ECLI:NL:CBB:2022:569
College van Beroep voor het bedrijfsleven
- Eerste aanleg - enkelvoudig
- Rechtspraak.nl
Weigering keuringswerkzaamheden voor slachten van schapen tijdens het offerfeest
In deze zaak heeft Holland Vlees Service B.V. beroep ingesteld tegen de beslissing van de minister van Landbouw, Natuur en Voedselkwaliteit, die op 10 juli 2020 weigerde de aangemelde keuringswerkzaamheden voor het slachten van schapen tijdens het offerfeest uit te voeren. Bij besluit van 10 februari 2021 verklaarde de minister het bezwaar van appellante tegen deze weigering niet-ontvankelijk. De zitting vond plaats op 9 juni 2022, waar beide partijen zich lieten vertegenwoordigen door gemachtigden.
Het College van Beroep voor het bedrijfsleven heeft de feiten en omstandigheden van de zaak in overweging genomen. Appellante stelde dat de weigering om keuringswerkzaamheden in te plannen een wijziging van haar rechtspositie met zich meebracht, en dat deze weigering als een besluit moest worden beschouwd in de zin van artikel 1:3 van de Algemene wet bestuursrecht (Awb). De appellante verwees naar Europese regelgeving die vereist dat een dierenarts aanwezig moet zijn voor keuringen en dat de weigering om keuringswerkzaamheden in te plannen gelijkstaat aan een weigering om toestemming tot slachting te geven.

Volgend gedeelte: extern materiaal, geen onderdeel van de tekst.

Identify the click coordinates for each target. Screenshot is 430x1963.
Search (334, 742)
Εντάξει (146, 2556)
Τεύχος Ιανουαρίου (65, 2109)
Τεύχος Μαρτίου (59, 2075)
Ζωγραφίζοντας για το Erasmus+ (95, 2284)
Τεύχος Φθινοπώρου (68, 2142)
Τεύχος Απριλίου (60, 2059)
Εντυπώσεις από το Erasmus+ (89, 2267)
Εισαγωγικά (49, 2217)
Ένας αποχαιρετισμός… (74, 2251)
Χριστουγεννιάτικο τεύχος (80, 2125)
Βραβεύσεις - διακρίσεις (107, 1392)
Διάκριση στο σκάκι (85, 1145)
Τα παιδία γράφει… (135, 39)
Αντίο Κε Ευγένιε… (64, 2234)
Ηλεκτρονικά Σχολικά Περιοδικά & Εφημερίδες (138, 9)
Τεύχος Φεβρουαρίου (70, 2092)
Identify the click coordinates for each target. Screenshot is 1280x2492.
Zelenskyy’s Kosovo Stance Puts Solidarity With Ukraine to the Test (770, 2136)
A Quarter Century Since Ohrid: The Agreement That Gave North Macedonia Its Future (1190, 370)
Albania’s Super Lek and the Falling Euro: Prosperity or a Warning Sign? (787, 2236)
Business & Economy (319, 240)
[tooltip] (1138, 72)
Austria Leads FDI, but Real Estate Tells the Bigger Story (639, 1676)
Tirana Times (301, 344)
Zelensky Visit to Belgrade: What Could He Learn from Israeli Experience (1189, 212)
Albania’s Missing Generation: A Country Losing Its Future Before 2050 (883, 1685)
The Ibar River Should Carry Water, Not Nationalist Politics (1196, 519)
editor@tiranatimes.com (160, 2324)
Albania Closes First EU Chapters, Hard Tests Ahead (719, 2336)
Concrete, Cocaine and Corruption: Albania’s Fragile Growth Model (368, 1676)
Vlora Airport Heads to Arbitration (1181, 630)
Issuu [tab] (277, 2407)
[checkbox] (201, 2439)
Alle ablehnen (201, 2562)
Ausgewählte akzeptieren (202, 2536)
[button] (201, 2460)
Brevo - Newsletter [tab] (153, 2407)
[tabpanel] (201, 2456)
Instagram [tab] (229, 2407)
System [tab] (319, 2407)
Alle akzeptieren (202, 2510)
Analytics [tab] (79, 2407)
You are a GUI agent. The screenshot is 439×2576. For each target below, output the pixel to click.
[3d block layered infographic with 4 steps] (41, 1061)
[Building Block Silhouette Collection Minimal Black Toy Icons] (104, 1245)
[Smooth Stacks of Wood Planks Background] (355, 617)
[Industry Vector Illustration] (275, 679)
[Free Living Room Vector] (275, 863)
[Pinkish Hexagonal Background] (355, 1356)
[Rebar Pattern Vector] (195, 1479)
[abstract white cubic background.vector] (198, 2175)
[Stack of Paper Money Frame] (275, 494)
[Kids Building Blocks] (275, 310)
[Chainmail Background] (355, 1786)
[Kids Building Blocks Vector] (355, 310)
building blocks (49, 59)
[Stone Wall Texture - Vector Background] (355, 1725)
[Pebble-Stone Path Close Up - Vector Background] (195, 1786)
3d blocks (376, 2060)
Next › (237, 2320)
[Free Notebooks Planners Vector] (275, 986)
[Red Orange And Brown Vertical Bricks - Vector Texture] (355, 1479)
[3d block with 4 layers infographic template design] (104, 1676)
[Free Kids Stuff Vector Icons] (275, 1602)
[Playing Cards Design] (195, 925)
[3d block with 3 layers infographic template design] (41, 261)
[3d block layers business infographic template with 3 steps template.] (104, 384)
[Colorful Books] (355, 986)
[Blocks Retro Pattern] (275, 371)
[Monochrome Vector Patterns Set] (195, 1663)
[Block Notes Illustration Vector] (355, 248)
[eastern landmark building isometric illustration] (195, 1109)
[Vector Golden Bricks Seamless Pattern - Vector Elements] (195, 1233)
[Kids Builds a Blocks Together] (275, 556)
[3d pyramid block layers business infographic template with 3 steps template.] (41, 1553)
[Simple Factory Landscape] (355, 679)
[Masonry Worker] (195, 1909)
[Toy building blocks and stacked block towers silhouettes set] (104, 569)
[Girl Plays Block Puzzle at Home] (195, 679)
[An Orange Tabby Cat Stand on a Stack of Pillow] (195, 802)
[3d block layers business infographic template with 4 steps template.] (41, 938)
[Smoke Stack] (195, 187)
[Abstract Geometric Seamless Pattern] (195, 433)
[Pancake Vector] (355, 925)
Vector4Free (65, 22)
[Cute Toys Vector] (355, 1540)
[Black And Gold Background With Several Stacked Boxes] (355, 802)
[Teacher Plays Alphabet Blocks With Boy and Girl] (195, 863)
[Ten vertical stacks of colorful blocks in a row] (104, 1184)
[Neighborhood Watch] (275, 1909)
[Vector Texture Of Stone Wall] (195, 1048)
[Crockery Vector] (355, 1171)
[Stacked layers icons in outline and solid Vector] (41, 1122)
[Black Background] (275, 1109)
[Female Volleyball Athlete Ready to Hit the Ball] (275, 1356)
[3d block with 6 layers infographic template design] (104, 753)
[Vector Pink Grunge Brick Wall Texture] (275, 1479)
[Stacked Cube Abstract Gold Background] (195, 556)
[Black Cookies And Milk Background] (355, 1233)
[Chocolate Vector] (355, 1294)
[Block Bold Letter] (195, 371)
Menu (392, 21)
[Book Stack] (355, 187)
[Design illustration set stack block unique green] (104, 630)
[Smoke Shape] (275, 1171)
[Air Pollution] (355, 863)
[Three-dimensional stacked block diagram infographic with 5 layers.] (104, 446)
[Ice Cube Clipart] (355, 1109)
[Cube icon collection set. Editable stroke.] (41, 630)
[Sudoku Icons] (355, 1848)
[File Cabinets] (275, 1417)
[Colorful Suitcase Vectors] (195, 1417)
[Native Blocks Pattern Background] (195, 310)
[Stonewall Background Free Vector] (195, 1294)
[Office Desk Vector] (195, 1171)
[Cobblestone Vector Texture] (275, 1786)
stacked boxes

Het College oordeelde echter dat de beslissing van de minister geen publiekrechtelijk rechtsgevolg had en derhalve niet als een besluit kon worden aangemerkt. De weigering om keuringswerkzaamheden in te plannen veranderde de rechtspositie van appellante niet in publiekrechtelijke zin. Het College concludeerde dat de minister terecht het bezwaar van appellante niet-ontvankelijk had verklaard. Het beroep van appellante werd ongegrond verklaard, en er was geen aanleiding voor een proceskostenveroordeling. De uitspraak werd openbaar uitgesproken op 23 augustus 2022.